SERIE TV: SHOAH de Claude Lanzmann

 

Francia 1985

Documental

Duración.-

10 capítulos. 50' C.U.

En ocasiones hay que ser humilde, como cuando comienzas a escribir un comentario sabiendo que te vas a quedarte muy lejos de poder transmitir la grandeza de lo que has visto y el impacto que te ha producido. Habitualmente los elogios más contundentes se dejan para el final, yo comienzo en este caso diciendo que Shoah es para mi una catedral en lo que se refiere a audiovisual y a crónica histórica. Un empeño comparable a El Quijote, las tragedias de Shakespeare, la novena sinfonía de Beethoven, Las Meninas o el Taj Mahal. Una obra sublime.

Es difícil creer que en la Europa del Siglo XX, gran parte de un país, con su gobierno a la cabeza, decidiese proceder al exterminio de una etnia con base religiosa como eran los judíos, una comunidad con raíces ancestrales, parte fundamental en el desarrollo de la civilización occidental.

Difícil creer que otros seres humanos fuesen capaces de encerrarles en guetos, que pronto se convirtieron a lo más parecido al infierno, llevarlos a campos de concentración que no eran realmente más que campos de tortura, y gasear a aquellos que conseguían sobrevivir a la brutalidad. Hacinar posteriormente sus cuerpos, ya despojos que poco recordaban a lo humano, y reducirlos a algo que nunca había existido, que nunca había tenido vida. Privar a cada uno de ellos de su propia historia y de su pasado y eliminar todo resto de humanidad.

Comprendo el concepto de la banalidad del mal que acuñó Hannah Arendt, pero me resulta imposible entender a un ser humano sin un resquicio de piedad ante el horror. 

El cataclismo y todo lo que le rodea, adquiere dimensiones inabarcables, bíblicas, donde parecen existir fuerzas que trascienden a la propia humanidad. Aunque quizás eso suponga también un grado de excusa y sea necesario el esfuerzo por contar bajando a lo cotidiano e intentar dibujar lo ocurrido con la suficiente transparencia para intentar comprender o asumir que a veces la Historia es incomprensible. Ese, creo es el empeño de Shoah.

Frente a otros productos loables, especialmente desde la ficción, que con buenas intenciones y, en ocasiones, excelentes resultados intentan contarnos lo ocurrido, Lanzmann huye de la peligrosa banalización de la ficción. Su propuesta es tan coherente como radical: sólo utiliza entrevistas a personajes reales y filmaciones de los lugares en los que tuvo lugar el holocausto.

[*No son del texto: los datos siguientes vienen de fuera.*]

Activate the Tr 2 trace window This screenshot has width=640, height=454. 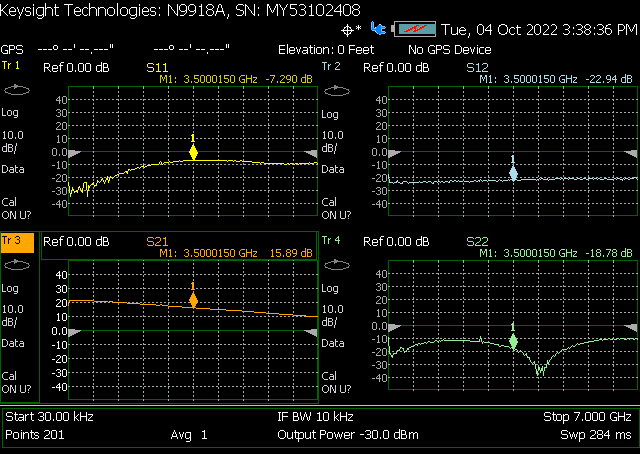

En el primer caso, la lista incluye víctimas y verdugos silentes, a los que decían no saber, los que imaginaban y los que compadecían, los que se beneficiaron y los que se sintieron cobardes. Todos ellos con algo común en su interior: haya sido cual haya sido su posición en la tragedia, nunca podrán olvidar lo ocurrido.

Hay muchas palabras pero el director quiere que nos centremos sobre todo en las personas, sus miradas, sus silencios, sus lágrimas en ocasiones y en ocasiones su verguenza. Por eso la traducción o los subtítulos llegan generalmente después y, en muchas ocasiones, escuchamos sin saber lo que nos cuentan. El ejercicio es reposado y estremecedor, tenemos en pantalla el dolor y la verdad, con una sinceridad que no había sentido nunca.

Por lo que se refiere a los paisajes, siempre con esa luz triste y otoñal, sólo en algunas ocasiones abandonan el lugar de los hechos para desplazarse a lugares como Israel o Nueva York. El grueso está en la serena belleza vacía en ocasiones o habitada actualmente, como contrate de lo que allí ocurrió. No puedo transmitir lo que me producen esas imágenes; posiblemente que el infierno no es un lugar sino unos comportamientos. Que somos nosotros quienes lo construimos y somos capaces de levantarlo en cualquier sitio, para, años después, vivir encima como si nada hubiese ocurrido. 

También visitamos las ruinas de los campos, y, posiblemente mi recuerdo más estremecedor, contemplamos esos trenes que cruzan el país y que algún día fueron sinónimo de un viaje a la muerte. Es imposible ante esas visiones no sentir, incluso desde la fe, el silencio de Dios.

Lo dije al inicio. Estoy seguro que no soy capaz de transmitir el ciclón emocional que Shoah me produce, ni la admiración absoluta que siento por su concepción y su resultado.

Creo que debería de formar parte sin duda de cualquier listado de obras maestras para entender el Siglo XX, un tiempo con mucha oscuridad y donde el ser humano fue capaz de mostrar su versión más oscura. Quizás así, nunca se repita.

Pero sobre todo, es un monumento a la verdad, y con ello a todas aquellas víctimas, a quienes lucharon contra la bestialidad, y a quienes hoy aun siguen luchando. Para no olvidarles nunca.